I know very few Christians who are passionate about the environment. I know passionate environmentalists and passionate Christians, but they never seem to be the same people. It doesn’t usually bother me – I’ve got used to my green friends skirting around conversations about faith and my Christian friends rolling their eyes when I mention pollution, global warming or cycle paths. But it is bothering me at the moment, hence writing this to try to thrash it out in my head. Why is there so much distance between the two?

I’ve been in both camps myself at different times in my life. I didn’t have much of a faith until I was 20, when I was passionate about nature and especially organic farming – in fact, I was working on an organic farm in France when, with no other human present, I had my first encounter with God.  From there I went to university and explored my new-found relationship with him in the company of loads of new friends, all Christian. I was off-the-chart excited about Jesus. Meeting him was (and still is) the best thing that has ever happened to me. Saving the world was put aside for the all-important work of saving souls.
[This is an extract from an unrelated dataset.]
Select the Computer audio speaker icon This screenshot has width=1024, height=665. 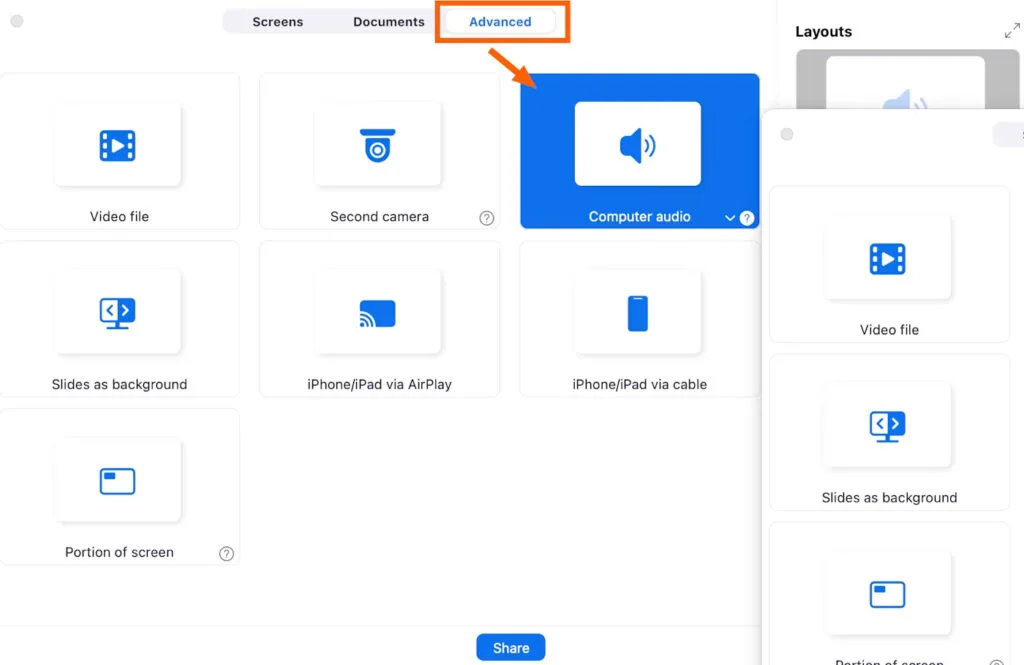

I remember walking to a bus stop one day musing on my old ambition to see the world become a greener place, and rather sadly concluding that I should no longer be concerned with such things, as they clearly didn’t matter to God. It’s people who need saving, I thought; I’ll have to wait until I get to heaven to have my own vegetable plot (though I realised this was unlikely, vegetables not being very spiritual). One Christian friend even pointed out that since God will conclude history by burning the world to a crisp, what would be the point in trying to protect it in the meantime? We are taught to ‘hate the world’, and seek to escape from it to our home in heaven, taking as many souls with us as we can. So I can understand my Christian friends who genuinely believe that caring for the planet is not one of God’s priorities.
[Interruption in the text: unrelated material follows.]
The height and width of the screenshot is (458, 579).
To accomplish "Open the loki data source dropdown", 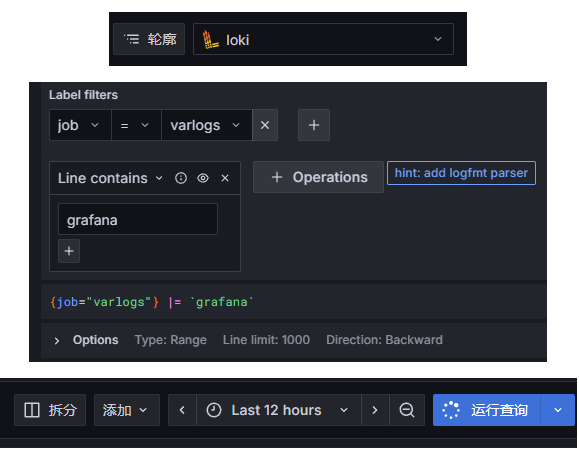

It was only many years later, studying theology, that I came across a Christian view of the world that was radically different. It came from the most subversive of sources: the Bible. It turns out that the Bible suggests nowhere that we are on this planet merely to rescue souls and snatch them up to heaven before the whole thing goes up in smoke. That thinking is influenced by Gnosticism, which taught that material things – this world, our bodies – are corrupt, verging on evil, and the spiritual seek to escape them. No, it was the Bible’s very different vision for the future that got my attention. It talks about the end goal being ‘the age to come’, rather than just individuals ‘getting into heaven’. In that unending age, heaven comes to Earth. ‘Your kingdom come, your will be done, on Earth as it is in heaven’… God’s plan is for that prayer to be answered. This means a world at peace; death destroyed; and – among other things – creation restored. Physical, material creation, liberated at last to be itself in all its fullness.*

What difference does this make? For me, it makes all the difference in the world. It means it’s okay to daydream about how the Earth could be when everything is finally as it should be. In fact daydreaming about a renewed Earth is a lot easier than trying to imagine eternity ‘in heaven’. Then from imagining, it’s a short step to ‘What can I do now to start making this happen?’  Here’s an example. One of the things that I bang on about is to do with my suburban environment: that residential streets should be safe places for children to play and neighbours to be sociable. Streets should not just be conduits for speeding cars. Knowing that one day God’s will will be done, on Earth as it is in heaven, gives me hope for our street now. I don’t know what streets will look like on a renewed Earth (the whole ‘paved with gold’ thing may not be literal, after all) but I know that they will not be death traps, or polluted, and that people will live in community rather than always lurking behind closed doors. That inspires me to start stirring up change now – because the ‘age to come’ has already started (a subversive, underground movement ushered in by Jesus – ssh, don’t tell anyone).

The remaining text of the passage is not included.